| Written request |
Rewrite the listing below, changing each "GUI agent" to "desktop assistant" and keeping everything else the same.

[Start Source data]

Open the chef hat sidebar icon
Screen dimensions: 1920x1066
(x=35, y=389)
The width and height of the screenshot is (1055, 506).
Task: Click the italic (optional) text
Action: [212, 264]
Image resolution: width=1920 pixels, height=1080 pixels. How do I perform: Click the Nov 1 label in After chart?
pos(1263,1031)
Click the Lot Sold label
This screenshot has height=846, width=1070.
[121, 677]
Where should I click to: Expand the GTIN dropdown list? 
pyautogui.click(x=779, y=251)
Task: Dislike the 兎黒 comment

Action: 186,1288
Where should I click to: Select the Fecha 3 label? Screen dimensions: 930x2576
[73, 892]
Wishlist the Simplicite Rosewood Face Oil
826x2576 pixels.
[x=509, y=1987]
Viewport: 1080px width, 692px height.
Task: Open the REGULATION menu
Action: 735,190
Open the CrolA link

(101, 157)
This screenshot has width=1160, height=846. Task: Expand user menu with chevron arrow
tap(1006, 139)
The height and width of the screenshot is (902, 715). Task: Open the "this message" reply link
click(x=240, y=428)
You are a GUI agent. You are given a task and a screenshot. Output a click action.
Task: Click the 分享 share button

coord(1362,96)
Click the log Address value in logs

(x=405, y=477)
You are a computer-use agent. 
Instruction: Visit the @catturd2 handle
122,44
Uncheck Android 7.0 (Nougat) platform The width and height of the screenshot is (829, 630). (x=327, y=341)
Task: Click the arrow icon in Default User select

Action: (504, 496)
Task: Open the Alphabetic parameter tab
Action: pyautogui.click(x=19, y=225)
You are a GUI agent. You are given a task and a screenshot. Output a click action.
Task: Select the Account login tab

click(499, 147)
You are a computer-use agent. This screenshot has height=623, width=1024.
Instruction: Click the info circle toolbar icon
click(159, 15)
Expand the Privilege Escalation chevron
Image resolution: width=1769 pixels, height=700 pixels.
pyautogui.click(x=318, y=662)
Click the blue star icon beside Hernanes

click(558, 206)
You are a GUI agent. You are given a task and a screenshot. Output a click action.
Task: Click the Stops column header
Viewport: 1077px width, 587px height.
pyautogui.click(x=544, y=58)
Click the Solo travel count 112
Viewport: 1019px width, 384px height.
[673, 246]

[End Source data]

| Solution |
Open the chef hat sidebar icon
Screen dimensions: 1920x1066
(x=35, y=389)
The width and height of the screenshot is (1055, 506).
Task: Click the italic (optional) text
Action: [212, 264]
Image resolution: width=1920 pixels, height=1080 pixels. How do I perform: Click the Nov 1 label in After chart?
pos(1263,1031)
Click the Lot Sold label
This screenshot has height=846, width=1070.
[121, 677]
Where should I click to: Expand the GTIN dropdown list? 
pyautogui.click(x=779, y=251)
Task: Dislike the 兎黒 comment

Action: 186,1288
Where should I click to: Select the Fecha 3 label? Screen dimensions: 930x2576
[73, 892]
Wishlist the Simplicite Rosewood Face Oil
826x2576 pixels.
[x=509, y=1987]
Viewport: 1080px width, 692px height.
Task: Open the REGULATION menu
Action: 735,190
Open the CrolA link

(101, 157)
This screenshot has width=1160, height=846. Task: Expand user menu with chevron arrow
tap(1006, 139)
The height and width of the screenshot is (902, 715). Task: Open the "this message" reply link
click(x=240, y=428)
You are a desktop assistant. You are given a task and a screenshot. Output a click action.
Task: Click the 分享 share button

coord(1362,96)
Click the log Address value in logs

(x=405, y=477)
You are a computer-use agent. 
Instruction: Visit the @catturd2 handle
122,44
Uncheck Android 7.0 (Nougat) platform The width and height of the screenshot is (829, 630). (x=327, y=341)
Task: Click the arrow icon in Default User select

Action: (504, 496)
Task: Open the Alphabetic parameter tab
Action: pyautogui.click(x=19, y=225)
You are a desktop assistant. You are given a task and a screenshot. Output a click action.
Task: Select the Account login tab

click(499, 147)
You are a computer-use agent. This screenshot has height=623, width=1024.
Instruction: Click the info circle toolbar icon
click(159, 15)
Expand the Privilege Escalation chevron
Image resolution: width=1769 pixels, height=700 pixels.
pyautogui.click(x=318, y=662)
Click the blue star icon beside Hernanes

click(558, 206)
You are a desktop assistant. You are given a task and a screenshot. Output a click action.
Task: Click the Stops column header
Viewport: 1077px width, 587px height.
pyautogui.click(x=544, y=58)
Click the Solo travel count 112
Viewport: 1019px width, 384px height.
[673, 246]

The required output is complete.